Ich erwartete eine förmliche, therapeutenmäßige Antwort, wie: »Das ist keine angemessene Frage, Rachel«, aber es kam anders.
Sie schwieg lange, sehr lange, und sah mich an, bevor sie sanft sagte: »Ich.«
60
E ndlich war mein letzter Tag da. Es war wie Geburtstag, Erstkommunion, Hochzeitstag und Beerdigung in einem. Ich stand im Mittelpunkt und genoss es – die Karte, die Ansprache, die guten Wünsche, die Tränen, die Umarmungen, und immer wieder ertönte: »Ich werde dich vermissen!« Sogar Sadie, die Sadistin, die quirlige Empfangsdame und Finbar, der halbdebile Gärtner, wünschten mir alles Gute. Und Dr. Billings, alle Schwestern, die Therapeuten und natürlich alle Insassen.

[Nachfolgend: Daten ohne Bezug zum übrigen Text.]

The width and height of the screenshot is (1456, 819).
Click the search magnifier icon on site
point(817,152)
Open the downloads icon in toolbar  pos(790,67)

Ich hielt die Rede, die jeder hielt, und sagte, dass ich geglaubt hätte, als ich kam, dass mir nichts fehlte, dass mir die anderen leidgetan hätten und so weiter. Und alle juchzten und applaudierten und lachten, und jemand rief – wie jedes Mal einer rief – : »Bestell mir schon mal ein Bier bei Flynns!«
Dann gingen sie alle zu ihren Gruppensitzungen, und ich wartete darauf, abgeholt zu werden. Mit Tränen in den Augen, aber freudig erregt, wehmütig und gespannt. Begierig, mein neues Leben in Angriff zu nehmen.
Ich war fast zwei Monate in Cloisters gewesen und hatte überlebt. In allererster Linie war ich stolz auf mich.
Mum und Dad kamen, und als wir durch das hohe Tor davonfuhren, nahm ich symbolisch meinen Hut ab und senkte mein Haupt im Gedenken an den Tag meiner Ankunft. Mit großen Augen und erwartungsvoll, Ausschau haltend nach berühmten Persönlichkeiten. Das alles schien eine Million Jahre her zu sein, als wäre es einem ganz anderen Menschen passiert.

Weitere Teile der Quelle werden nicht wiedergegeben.